Makers of Cranes, Illusions take home first Oscars

PASADENA, Calif. - Actress Scarlett Johansson handed out the first Oscar statuettes of the 77th Annual Academy Awards to movie engineers at the weekend while gamely slogging though complex descriptions of inventions she admitted she did not quite comprehend.

Among those honored were the man who created "bluescreen" technology that allowed actors to be placed in locations they were nowhere near, and engineers who made camera cranes more mobile and improved wide-screen cinematography.

The Academy also honored the inventors of 11 other devices, including lights, audio systems, special effects makeup and animation software.
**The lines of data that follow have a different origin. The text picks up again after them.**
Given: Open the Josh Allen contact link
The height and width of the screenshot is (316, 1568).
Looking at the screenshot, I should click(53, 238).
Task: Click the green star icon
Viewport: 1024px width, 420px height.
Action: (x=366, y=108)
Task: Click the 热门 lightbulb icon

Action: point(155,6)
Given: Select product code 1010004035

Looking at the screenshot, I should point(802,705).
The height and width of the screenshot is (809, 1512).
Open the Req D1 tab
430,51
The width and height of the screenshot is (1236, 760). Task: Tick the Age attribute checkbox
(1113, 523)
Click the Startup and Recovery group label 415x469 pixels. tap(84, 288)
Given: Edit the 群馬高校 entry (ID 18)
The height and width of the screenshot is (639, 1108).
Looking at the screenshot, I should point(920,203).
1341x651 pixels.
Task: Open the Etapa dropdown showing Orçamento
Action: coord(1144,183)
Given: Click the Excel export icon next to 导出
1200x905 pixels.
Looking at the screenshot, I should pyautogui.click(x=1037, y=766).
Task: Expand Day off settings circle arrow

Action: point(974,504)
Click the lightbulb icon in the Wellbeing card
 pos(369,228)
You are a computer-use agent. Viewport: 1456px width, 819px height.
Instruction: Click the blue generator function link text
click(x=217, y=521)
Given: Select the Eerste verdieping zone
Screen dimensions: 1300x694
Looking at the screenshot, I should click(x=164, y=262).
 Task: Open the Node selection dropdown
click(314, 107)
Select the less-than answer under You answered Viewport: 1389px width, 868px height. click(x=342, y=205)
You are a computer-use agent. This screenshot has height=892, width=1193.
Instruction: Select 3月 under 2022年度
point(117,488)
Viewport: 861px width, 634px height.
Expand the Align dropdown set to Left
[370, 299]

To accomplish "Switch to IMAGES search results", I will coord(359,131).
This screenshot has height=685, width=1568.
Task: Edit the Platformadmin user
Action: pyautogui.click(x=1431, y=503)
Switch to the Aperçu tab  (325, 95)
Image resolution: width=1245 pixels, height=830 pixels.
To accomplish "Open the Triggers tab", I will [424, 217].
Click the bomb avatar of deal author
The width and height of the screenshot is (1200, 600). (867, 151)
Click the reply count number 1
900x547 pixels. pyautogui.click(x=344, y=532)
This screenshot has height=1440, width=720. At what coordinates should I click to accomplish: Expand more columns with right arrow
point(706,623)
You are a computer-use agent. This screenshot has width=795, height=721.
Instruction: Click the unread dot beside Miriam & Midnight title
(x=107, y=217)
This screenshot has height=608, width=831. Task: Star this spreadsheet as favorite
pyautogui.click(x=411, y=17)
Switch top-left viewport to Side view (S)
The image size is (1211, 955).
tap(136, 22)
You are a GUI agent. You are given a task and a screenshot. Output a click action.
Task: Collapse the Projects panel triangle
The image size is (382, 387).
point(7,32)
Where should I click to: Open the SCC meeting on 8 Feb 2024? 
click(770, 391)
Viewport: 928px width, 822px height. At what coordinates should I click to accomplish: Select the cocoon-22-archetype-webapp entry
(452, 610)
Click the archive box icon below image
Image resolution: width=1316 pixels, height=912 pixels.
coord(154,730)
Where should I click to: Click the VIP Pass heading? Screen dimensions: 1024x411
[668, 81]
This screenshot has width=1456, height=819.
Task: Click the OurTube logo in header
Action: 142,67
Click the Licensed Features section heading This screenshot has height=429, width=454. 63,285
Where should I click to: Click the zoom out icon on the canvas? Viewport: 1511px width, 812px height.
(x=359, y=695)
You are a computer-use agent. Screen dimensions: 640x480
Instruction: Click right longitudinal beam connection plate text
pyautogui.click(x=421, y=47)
From the start of the black-tie gala in Pasadena, California, Johansson warned attendees about the perils of the jargon-laden script she was reading from a TelePrompter.

"You need to stay alert in the first part of the evening or you'll be lost forever," she said. "The words are coming out of my mouth but I'm just not processing them."

"All you really need to know is it makes it sound better," Steven Boze later told her as he accepted an award for creating a device that removes unwanted noise from soundtracks.

The audience of mostly engineers and mathematicians seemed to startle Johansson at one point, by applauding during her lengthy description of motion-capture technology used in films like "Polar Express" and "I, Robot" to mimic human movements.

"Wow. It's a real crowd pleaser," she said.

UP AND COMING

Johansson, 20, won widespread notice for her breakout role in 2003's "Lost in Translation." She is one of a number of younger actresses the Academy has tapped in recent years to host the technical Oscars, including Jennifer Garner, Kate Hudson and Charlize Theron.

The night's big winners were the men who designed and built the Louma Camera Crane and Technocrane systems, which put cameras in places where their operators could not easily go, and helped capture complex action sequences.

Horst Burbulla developed the Technocrane telescoping crane and introduced it to Steven Spielberg, who first used it in the 1981 action-adventure film "Raiders of the Lost Ark."

The team of Jean-Marie Lavalou, Alain Masseron and David Samuelson developed the Louma Camera Crane system in 1978 to replace heavy and slow-moving fixed-length cranes that were used on movie sets to capture high-angle shots.

The Academy gave the Gordon E. Sawyer Award to Panavision engineer Takuo Miyagishima, who, in his nearly 50-year career, invented a series of camera lenses, including one that enhanced the cinematography of wide-screen formats.

Former Eastman Kodak engineer Arthur Widmer was honored for a lifetime of cinematic achievements, including his invention of "bluescreen" compositing technology that first combined actors on soundstages with pre-filmed backgrounds.

One of the first films to use the technique was "The Old Man and the Sea" starring Spencer Tracy in 1958.